Now, conversely, beloved, those are things true spiritual leaders possess - authority, integrity, sympathy, spirituality, and humility - so it’s a study in contrast. Now listen, this is historic, this is a description of false spiritual leaders in that time and that place, but you can take the principles right out of here and apply them today as if our Lord was standing here and saying it in relation to our time. They are truly the marks of false spiritual leaders, and they’re important for us to know so that we can identify these people.
First of all, it is implied in verse 2 that they lacked authority - that they lacked authority. You notice it says that Jesus said, “The scribes and the Pharisees,” and the text says, “sat in Moses’ seat” - sat in Moses’ seat. Now, in the synagogues there was a special seat.
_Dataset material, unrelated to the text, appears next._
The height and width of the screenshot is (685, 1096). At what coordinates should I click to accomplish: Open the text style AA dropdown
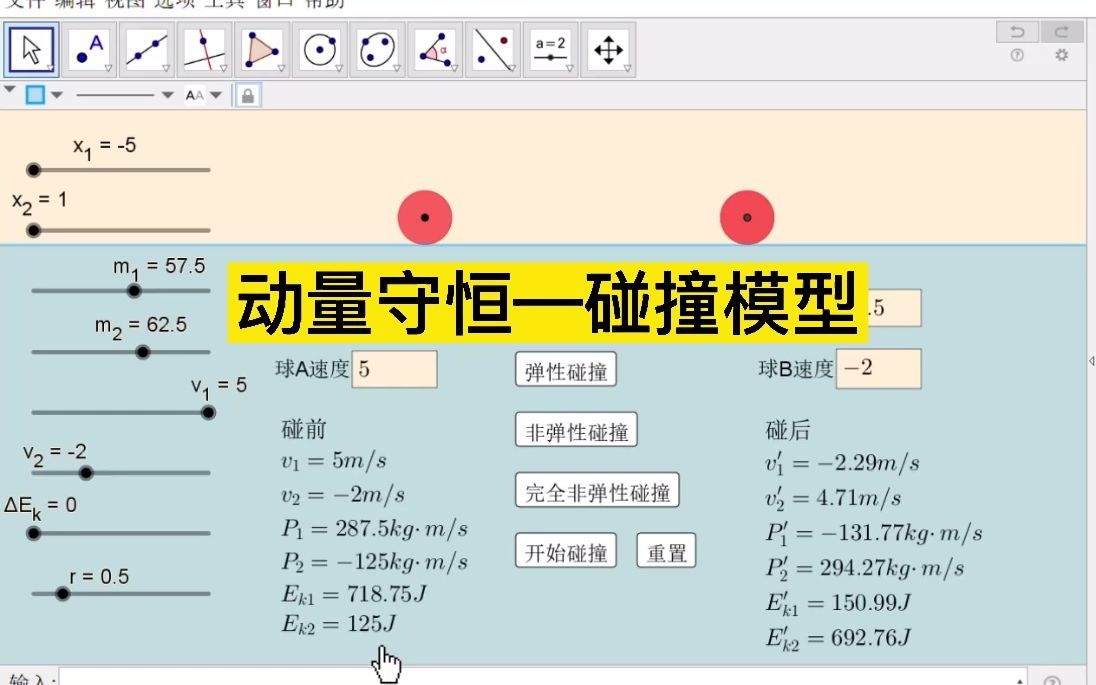[x=214, y=95]
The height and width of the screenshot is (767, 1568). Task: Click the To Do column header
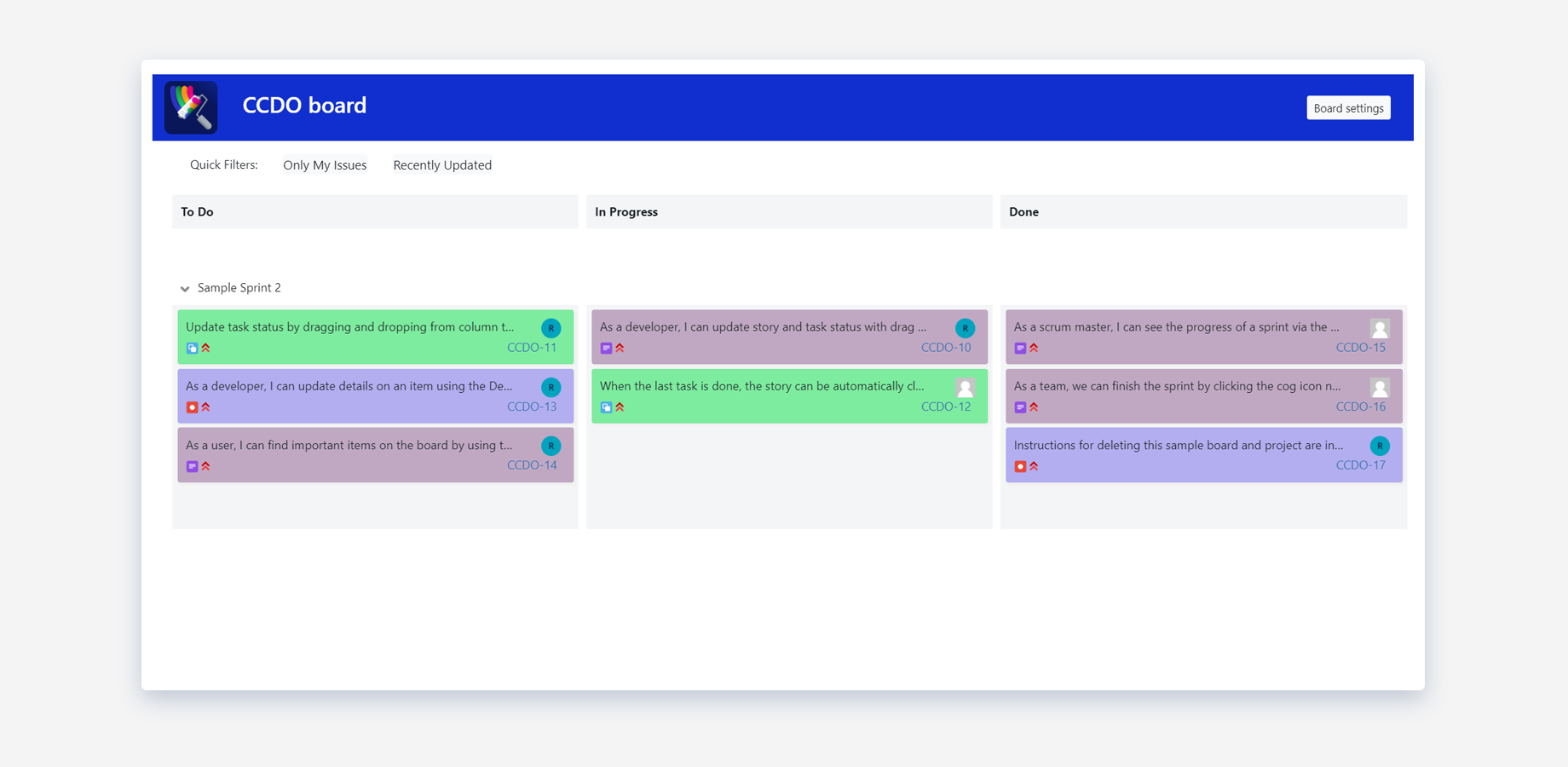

It was called Moses’ seat. It was the chair of Moses, and in that chair, which may not have been a real chair but stood for a place of authority, was the leading teacher, the leading Pharisee, the leading scribe. If you had the seat of Moses in your synagogue, you were the chief teacher, you represented the authority.
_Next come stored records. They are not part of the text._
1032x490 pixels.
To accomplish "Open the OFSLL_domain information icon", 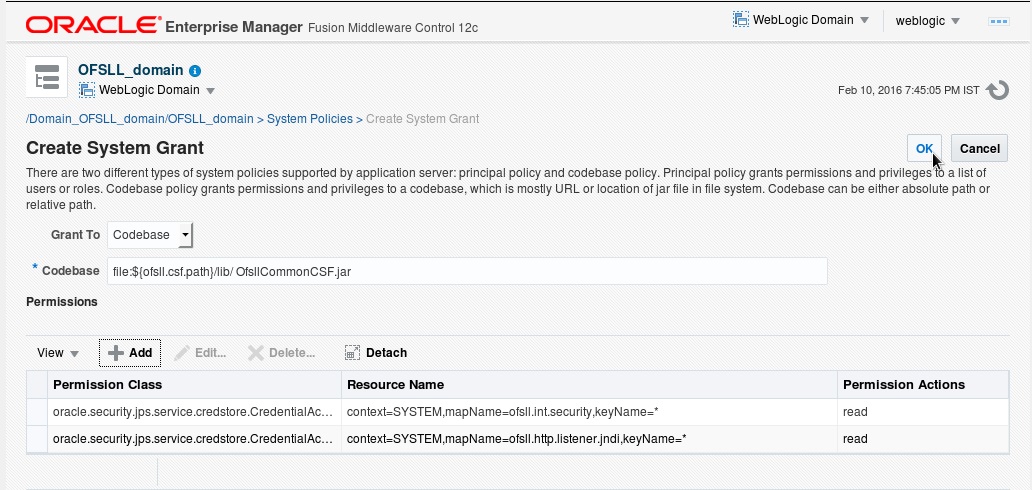I will (195, 71).
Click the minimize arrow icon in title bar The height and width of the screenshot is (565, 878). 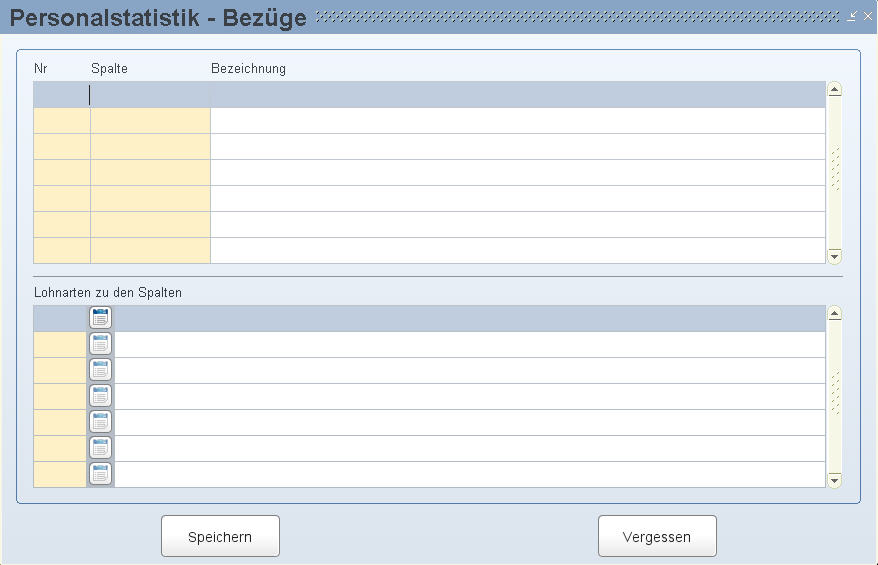tap(852, 16)
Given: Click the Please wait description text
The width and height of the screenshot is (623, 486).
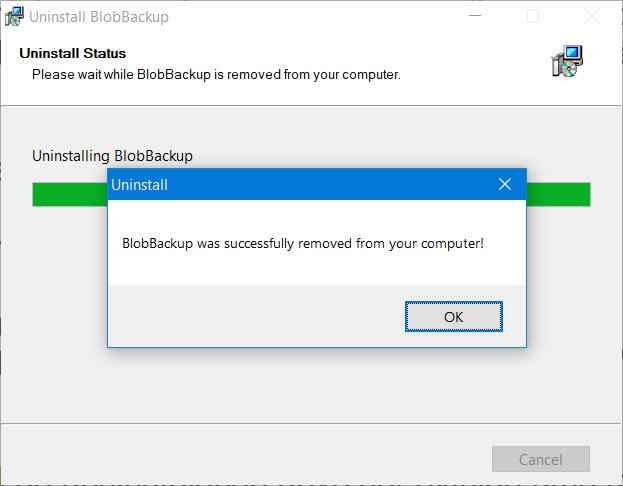Looking at the screenshot, I should click(216, 74).
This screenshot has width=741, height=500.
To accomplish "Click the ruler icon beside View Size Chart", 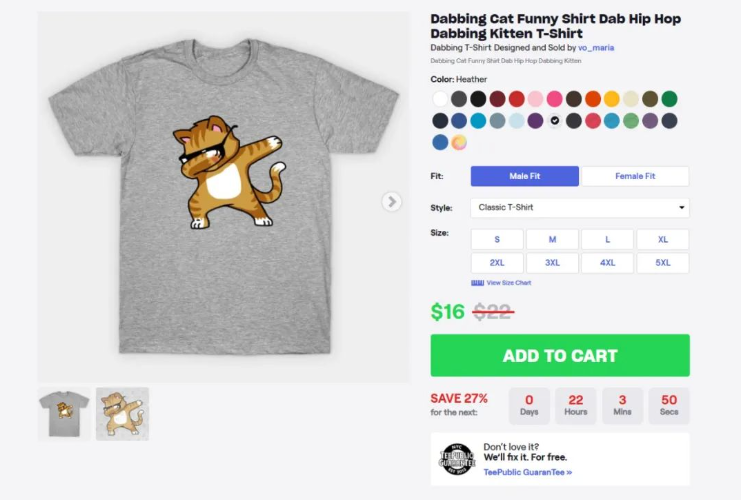I will coord(477,283).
In fact, the word “seat” is the word kathedra, from which we get “cathedral,” but maybe more significantly than that, the Latins took that Greek word kathedra and made a phrase out of it, ex cathedra - out of the place of authority - and they said in the Roman Catholic system that when the pope speaks, he speaks ex cathedra. It is then binding on the conscience, it is binding on the life because it’s out of the throne of authority or out of the seat of authority.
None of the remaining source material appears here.